» **WORK ITEM**:
Search the entries for the line containing "The image size is (494, 286).". Repeat it, then every line after it, exactly through the final line.
━━━ INFORMATION GIVEN ━━━
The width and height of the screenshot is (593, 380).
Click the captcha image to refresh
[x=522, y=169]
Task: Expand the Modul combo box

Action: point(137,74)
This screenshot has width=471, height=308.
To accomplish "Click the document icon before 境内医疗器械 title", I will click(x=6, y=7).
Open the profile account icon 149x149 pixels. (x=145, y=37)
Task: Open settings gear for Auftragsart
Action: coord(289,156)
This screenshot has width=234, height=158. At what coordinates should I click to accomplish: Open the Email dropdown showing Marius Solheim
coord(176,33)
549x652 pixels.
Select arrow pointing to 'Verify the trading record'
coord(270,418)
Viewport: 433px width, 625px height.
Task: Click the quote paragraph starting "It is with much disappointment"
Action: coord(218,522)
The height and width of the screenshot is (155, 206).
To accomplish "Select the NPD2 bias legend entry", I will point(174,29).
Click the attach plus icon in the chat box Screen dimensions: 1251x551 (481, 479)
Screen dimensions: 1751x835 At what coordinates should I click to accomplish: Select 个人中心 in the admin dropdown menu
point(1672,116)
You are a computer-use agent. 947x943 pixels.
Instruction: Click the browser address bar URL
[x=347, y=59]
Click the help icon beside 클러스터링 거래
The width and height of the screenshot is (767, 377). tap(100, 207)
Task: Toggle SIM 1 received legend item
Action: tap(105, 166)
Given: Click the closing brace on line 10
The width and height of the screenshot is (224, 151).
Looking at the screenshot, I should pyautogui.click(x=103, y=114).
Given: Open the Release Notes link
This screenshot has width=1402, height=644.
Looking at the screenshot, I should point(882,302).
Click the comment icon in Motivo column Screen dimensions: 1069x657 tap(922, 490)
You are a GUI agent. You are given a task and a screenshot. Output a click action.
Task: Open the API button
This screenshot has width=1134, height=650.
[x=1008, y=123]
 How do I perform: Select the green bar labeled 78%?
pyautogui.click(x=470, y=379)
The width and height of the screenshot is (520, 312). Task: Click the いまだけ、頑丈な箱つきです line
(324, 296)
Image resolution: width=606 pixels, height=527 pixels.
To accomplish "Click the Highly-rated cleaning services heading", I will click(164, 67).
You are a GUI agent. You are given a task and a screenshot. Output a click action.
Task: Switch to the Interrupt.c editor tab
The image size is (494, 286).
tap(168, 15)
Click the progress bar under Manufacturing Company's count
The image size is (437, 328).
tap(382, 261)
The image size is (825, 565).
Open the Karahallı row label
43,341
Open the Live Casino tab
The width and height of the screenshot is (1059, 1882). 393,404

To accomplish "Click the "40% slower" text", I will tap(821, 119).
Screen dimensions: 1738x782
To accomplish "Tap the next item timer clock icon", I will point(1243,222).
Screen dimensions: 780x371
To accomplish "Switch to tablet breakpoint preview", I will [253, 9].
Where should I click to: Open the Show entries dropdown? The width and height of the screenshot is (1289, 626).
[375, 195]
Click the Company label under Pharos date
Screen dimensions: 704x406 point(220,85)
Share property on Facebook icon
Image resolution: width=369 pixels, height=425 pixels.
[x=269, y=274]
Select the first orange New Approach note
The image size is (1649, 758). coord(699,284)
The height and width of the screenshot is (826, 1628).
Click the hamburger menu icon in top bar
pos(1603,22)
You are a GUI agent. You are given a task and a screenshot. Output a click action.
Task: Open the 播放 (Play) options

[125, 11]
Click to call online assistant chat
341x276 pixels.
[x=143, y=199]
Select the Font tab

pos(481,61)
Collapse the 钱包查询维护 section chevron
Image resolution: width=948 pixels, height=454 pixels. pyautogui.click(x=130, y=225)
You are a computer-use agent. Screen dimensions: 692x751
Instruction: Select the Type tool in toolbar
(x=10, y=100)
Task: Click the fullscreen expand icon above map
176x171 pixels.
━━━
» **REPLY TO THE EXERCISE**:
The image size is (494, 286).
tap(168, 15)
Click the progress bar under Manufacturing Company's count
The image size is (437, 328).
tap(382, 261)
The image size is (825, 565).
Open the Karahallı row label
43,341
Open the Live Casino tab
The width and height of the screenshot is (1059, 1882). 393,404

To accomplish "Click the "40% slower" text", I will tap(821, 119).
Screen dimensions: 1738x782
To accomplish "Tap the next item timer clock icon", I will point(1243,222).
Screen dimensions: 780x371
To accomplish "Switch to tablet breakpoint preview", I will [253, 9].
Where should I click to: Open the Show entries dropdown? The width and height of the screenshot is (1289, 626).
[375, 195]
Click the Company label under Pharos date
Screen dimensions: 704x406 point(220,85)
Share property on Facebook icon
Image resolution: width=369 pixels, height=425 pixels.
[x=269, y=274]
Select the first orange New Approach note
The image size is (1649, 758). coord(699,284)
The height and width of the screenshot is (826, 1628).
Click the hamburger menu icon in top bar
pos(1603,22)
You are a GUI agent. You are given a task and a screenshot. Output a click action.
Task: Open the 播放 (Play) options

[125, 11]
Click to call online assistant chat
341x276 pixels.
[x=143, y=199]
Select the Font tab

pos(481,61)
Collapse the 钱包查询维护 section chevron
Image resolution: width=948 pixels, height=454 pixels. pyautogui.click(x=130, y=225)
You are a computer-use agent. Screen dimensions: 692x751
Instruction: Select the Type tool in toolbar
(x=10, y=100)
Task: Click the fullscreen expand icon above map
176x171 pixels.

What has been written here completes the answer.